Là est le véritable enjeu des présidentielles 2007 : pour la première fois, la gauche pouvait être majoritaire au premier tour, devant les socio-démocrates. Celà explique la peur panique au PS que suscitait une candidature unitaire autour de José Bové : il pouvait arrivait devant eux au premier tour !!!
Malheureusment, l’alternative unitaire se divise. Des manoeuvres d’appareils aux motivations peu avouables se sont développées :
- ) Les candidatures de diversion pour "affaiblir Bové".
- ) l’insistance du PCF a vouloir présenter sa candidate, Marie-Georges Buffet, en guise de candidate "de rassemblement", malgrès l’absence de soutien en dehors du PCF.
- ) Le refus, réïtéré encore tout dernièrement dans l’huma, de MGB de prendre un engagement clair sur la non-particpation à un exécutif libéral-Royaliste. S’il faut que ce point soit écrit, comme le demande la LCR, alors il faut l’écrire ! A moins d’avoir des arrières pensées en forme de fauteuils ministériels ?
- ) Le refus du débat de la part de soi-disant "communistes" : on ne compte plus les anathèmes désolants, les attaques contre la LCR, contre Besancenot, contre José Bové, ... enfin contre tous ceux, et ils sont les plus nombreux chez les électeurs, qui veulent à la fois un vrai programme de gauche et un candidat qui a des chances sérieuses de le faire avancer.
- ) Les attaques anti-Bové dégueulasses : par exemple de lui reprocher de s’exprimer publiquement ! Et si "on" ne veut pas qu’il le fasse dans le Monde ou dans Libé, pourquoi ne pas le laisser s’exprimmer dans l’Huma ? Qui refuse le débat ??? Qui a peur de sa dialectique réelle ?
- ) Tout le temps perdu à cause de manoeuvres sordides. L’image déplorable que celà donne d’un "rassemblement" qui peine à rassembler, faute d’être clair sur ses objectifs et sur les moyens politiques proposés pour réaliser son programme.
- ) De qualifier "d’anti-communiste" ou "d’anti-PCF" toute critique d’une politique qui semble préférer sauver quelques postes d’élus que sauver la dynamique unitaire ET "le parti". C’est parce que nous avons besoin d’un parti sincèrement communiste que nous critiquons ses erreurs. Ce n’est pas pour "tuer" le PCF, mais pour le faire revivre, à l’heure où j’ai le sentiment qu’il se saborde lui-même ...

- LA CONSIGNE:
Comment rendre en anglais cette phrase de l'extrait sur la présidentielle de 2007 : « C’est parce que nous avons besoin d’un parti sincèrement communiste que nous critiquons ses erreurs. » ? Appuyez-vous uniquement sur l'extrait.

[Relevés de position des éléments]
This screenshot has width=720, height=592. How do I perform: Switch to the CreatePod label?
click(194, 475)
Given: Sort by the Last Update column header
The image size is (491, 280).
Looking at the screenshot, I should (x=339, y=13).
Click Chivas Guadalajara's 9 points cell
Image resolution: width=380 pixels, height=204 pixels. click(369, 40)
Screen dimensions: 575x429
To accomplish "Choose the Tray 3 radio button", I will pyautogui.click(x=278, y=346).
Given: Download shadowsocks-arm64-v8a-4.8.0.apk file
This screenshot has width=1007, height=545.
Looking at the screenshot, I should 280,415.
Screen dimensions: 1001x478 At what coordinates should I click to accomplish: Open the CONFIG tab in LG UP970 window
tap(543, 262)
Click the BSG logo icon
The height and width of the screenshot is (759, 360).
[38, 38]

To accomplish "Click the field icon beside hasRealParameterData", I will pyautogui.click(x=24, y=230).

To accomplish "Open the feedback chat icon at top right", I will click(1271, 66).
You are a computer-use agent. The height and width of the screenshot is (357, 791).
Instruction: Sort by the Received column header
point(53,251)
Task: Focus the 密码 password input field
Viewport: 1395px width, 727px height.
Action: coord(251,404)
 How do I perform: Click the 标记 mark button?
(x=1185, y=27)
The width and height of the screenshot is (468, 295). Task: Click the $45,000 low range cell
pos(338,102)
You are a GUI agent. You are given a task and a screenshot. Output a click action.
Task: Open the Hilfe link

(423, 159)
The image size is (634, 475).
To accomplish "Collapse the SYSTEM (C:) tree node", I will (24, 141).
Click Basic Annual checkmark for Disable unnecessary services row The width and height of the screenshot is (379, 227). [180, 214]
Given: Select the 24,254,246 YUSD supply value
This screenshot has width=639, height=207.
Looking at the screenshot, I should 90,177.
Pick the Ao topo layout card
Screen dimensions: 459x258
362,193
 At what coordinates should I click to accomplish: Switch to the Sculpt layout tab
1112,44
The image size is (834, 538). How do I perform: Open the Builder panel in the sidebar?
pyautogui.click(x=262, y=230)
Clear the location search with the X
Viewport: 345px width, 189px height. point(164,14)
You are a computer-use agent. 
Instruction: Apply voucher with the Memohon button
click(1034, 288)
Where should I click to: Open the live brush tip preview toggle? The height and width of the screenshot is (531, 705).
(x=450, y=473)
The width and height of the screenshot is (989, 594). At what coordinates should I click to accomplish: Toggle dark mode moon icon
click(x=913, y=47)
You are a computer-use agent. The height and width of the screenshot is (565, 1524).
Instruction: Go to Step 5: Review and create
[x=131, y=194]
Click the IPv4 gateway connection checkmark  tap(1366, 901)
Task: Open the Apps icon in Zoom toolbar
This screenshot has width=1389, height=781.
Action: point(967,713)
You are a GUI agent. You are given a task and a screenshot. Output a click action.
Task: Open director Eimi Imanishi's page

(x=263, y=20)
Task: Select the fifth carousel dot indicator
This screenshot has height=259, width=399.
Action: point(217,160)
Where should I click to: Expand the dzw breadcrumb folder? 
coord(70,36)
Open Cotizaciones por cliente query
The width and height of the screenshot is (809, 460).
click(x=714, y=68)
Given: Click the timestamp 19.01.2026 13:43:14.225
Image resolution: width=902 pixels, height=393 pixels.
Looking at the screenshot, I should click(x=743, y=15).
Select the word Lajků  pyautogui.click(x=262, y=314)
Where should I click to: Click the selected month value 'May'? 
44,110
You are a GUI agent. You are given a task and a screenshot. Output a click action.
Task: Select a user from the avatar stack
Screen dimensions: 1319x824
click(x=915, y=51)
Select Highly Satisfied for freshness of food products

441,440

- RÉPONSE ATTENDUE:
It is because we need a sincerely communist party that we criticize its mistakes.